Structured and unstructured formats

Check my latest blog post!

The information contained in a technical document can be categorized according to its meaning. By default, DITA XML offers three basic types:

Type	Description
concept	Introduction or presentation of a concept.
task	Sequential, numbered, step-by-step procedure for performing a task.
reference	Reference information on a list of items, such as program options.

Structured and unstructured formats

In an unstructured format such as FrameMaker’s traditional format, the technical writer is under no obligation to organize the information according to its meaning. If rigorous editing rules are not followed, the information provided to the user is likely to be unclear and difficult to navigate quickly.

With structured formats such as DITA XML, on the other hand:

the technical writer concentrates on content,
information is presented to the user in a coherent, predictable organization,
access to information is sequential and rapid,
information can be easily reorganized as required,
the usability of the information support provided is optimal.

High-level information types such as task are divided into lower-level types, for example:

Element	Description
prereq	List of mandatory items required to complete a task.
steps	Series of procedural steps.
stepxmp	Example of step completion.

Syntax rules prohibit the technical writer from including a step-by-step procedure in a section of any type other than task. This provides the technical writer with a real writing model to help them present information:

Characteristic	Description
Minimalist	A task section contains only prerequisites, a procedure, and a few other specific elements. All conceptual or reference information is placed in separate sections.
Comprehensive	A task section without a procedure is not a valid DITA XML section and cannot be published.
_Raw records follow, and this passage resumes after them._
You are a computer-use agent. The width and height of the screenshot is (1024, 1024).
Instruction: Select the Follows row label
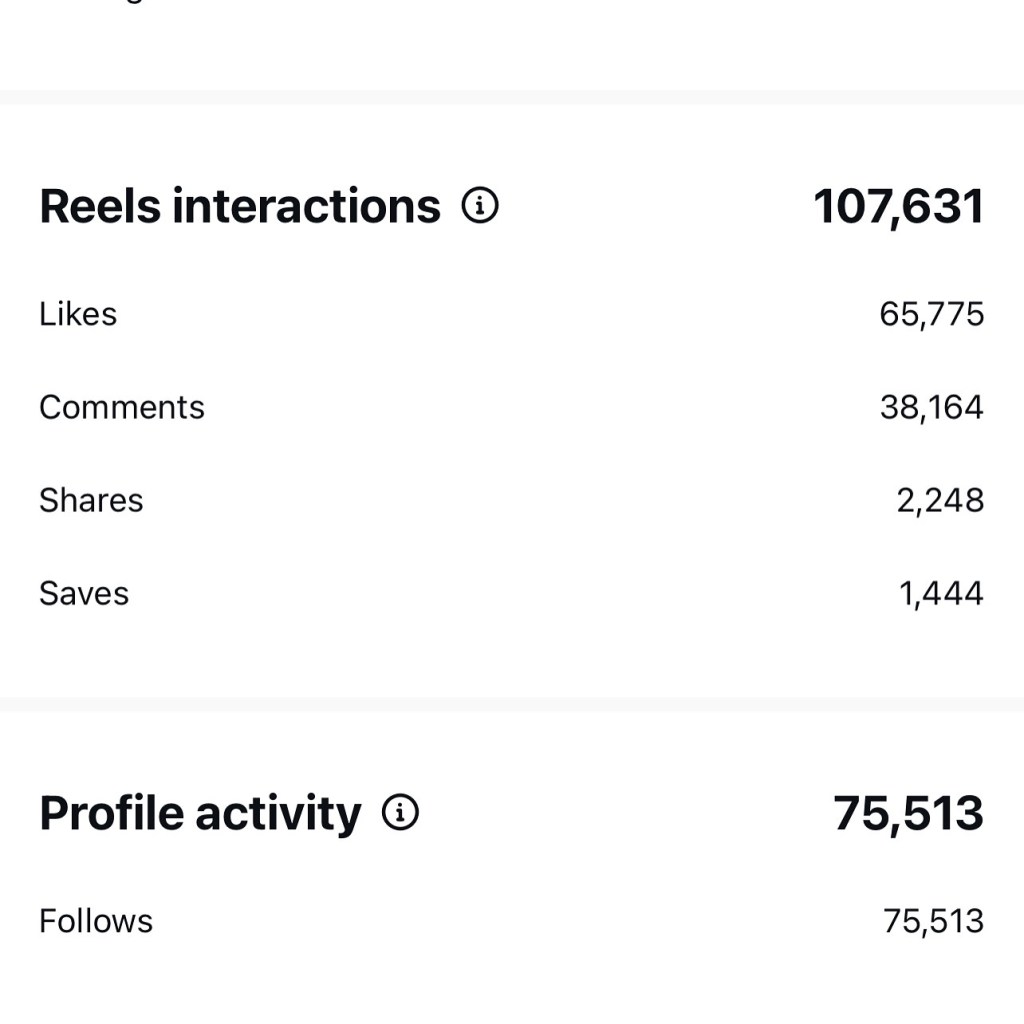coord(96,920)
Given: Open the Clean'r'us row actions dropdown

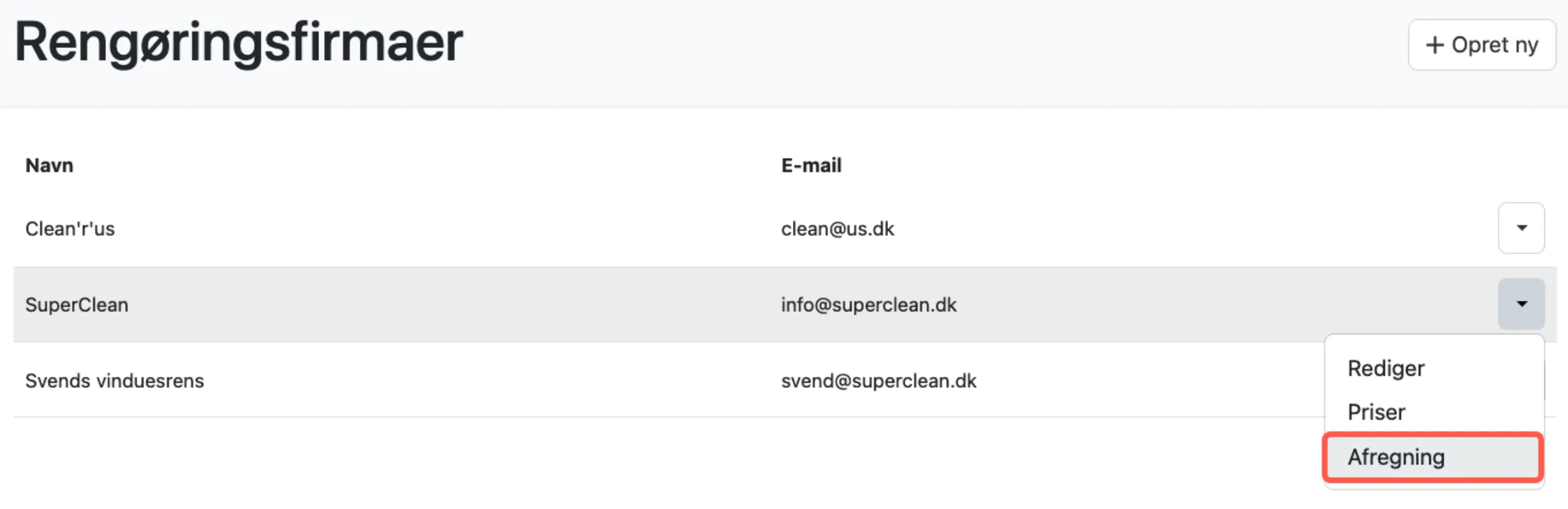Looking at the screenshot, I should coord(1521,228).
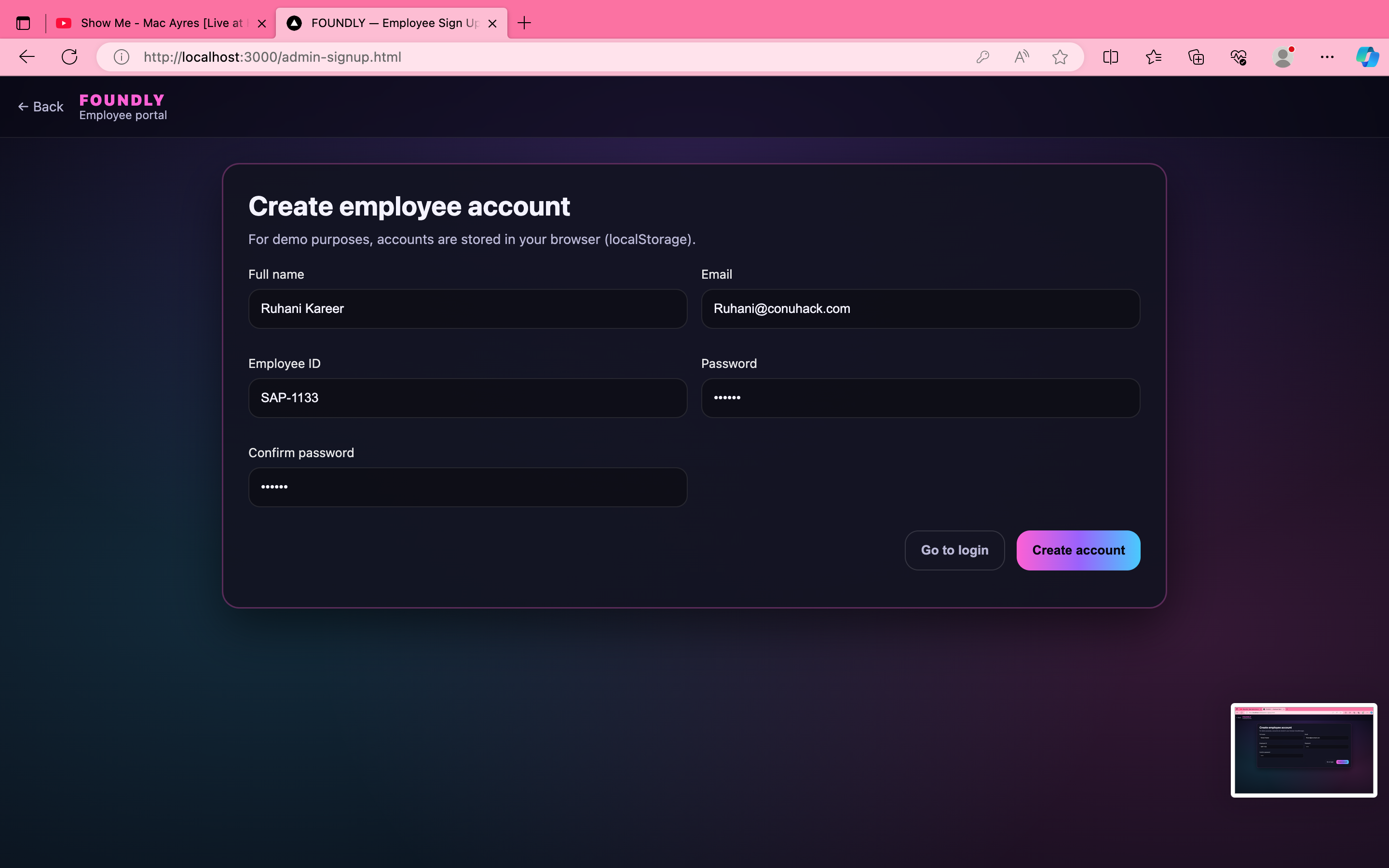
Task: Open the Copilot sidebar icon
Action: pyautogui.click(x=1367, y=57)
It is possible to implement a mechanism to automatically check for the presence of mandatory information blocks as defined by the DITA XML XSD schema.
Consistent	Information of the same type is presented in the same order and with the same layout; identical blocks of information repeated in different places, such as a remark, come from the same source and are therefore strictly identical.

DocBook or DITA XML?

Some companies have existing content in DocBook format. Often managed by the company’s most technical staff, it coexists with other content in FrameMaker or word-processing format. If the decision is made to consolidate all corporate content in a single format, it seems natural to capitalize on the efforts made in the DocBook creation and publication chain and to select this format. However, this would mean missing out on the spectacular productivity gains offered by DITA XML.

It’s easy to generate DocBook from DITA XML. DITA-OT offers this target format by default, just like PDF or HTML. The reverse operation cannot be fully automated. Why not?

A non-reversible process

It’s not possible to automatically migrate data from information-poor to information-rich formats.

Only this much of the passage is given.